Installing heavy duty drawer slides into a project can be a frustrating and tedious task, but there are many things you can do to make the process easier. Because heavy duty drawer slides usually do not have a disconnect feature they need to be installed in a specific way. Some of my installing steps can be omitted or changed, even improved, but the below steps will lead you on a path to success with the least possible chance of error or frustration.

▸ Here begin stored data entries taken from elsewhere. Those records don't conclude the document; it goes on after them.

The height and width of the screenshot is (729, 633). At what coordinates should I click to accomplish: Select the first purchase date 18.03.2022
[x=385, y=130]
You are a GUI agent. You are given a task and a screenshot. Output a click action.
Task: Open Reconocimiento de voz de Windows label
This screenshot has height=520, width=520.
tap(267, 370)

- The drawer box must be sized properly for the opening. It also must be square and not a parallelogram. Your cabinet should also be square. If either is tapered from front to back your slide will bind. Most of our heavy duty slides have ¾” installation width, which is for each side, meaning that the drawer box must be at least 1-1/2” smaller than the opening. Making the drawer box about 1-9/16” smaller than the opening allows some room for error and expansion of the drawer material without the slide starting to bind up. Adjust these dimensions to the actual drawer slide specifications you are purchasing. Also, these slides will need to be mounted directly to the cabinet wall and be secured with an appropriate fastener all along the length of the slide. This means using most of the holes that are machined into the cabinet member slide. This fastening method applies to the drawer box as well. This prevents twisting of the slide as the heavy load shifts along the length of the slides. Please note that we do not recommend mounting the slides flat, especially on any sizes over 24”, as this puts the weight on the minor axis of the slides and reduces the weight capacity by as much as 75%, but never more than 150 lbs. at 18″ length. At best, you will have a springy drawer, at worst the weight will pry the ball bearings out of the bearing races and the drawer will collapse and possibly injure someone. If you don’t have a cabinet side wall to mount to, we have mounting brackets that will allow mounting to the floor.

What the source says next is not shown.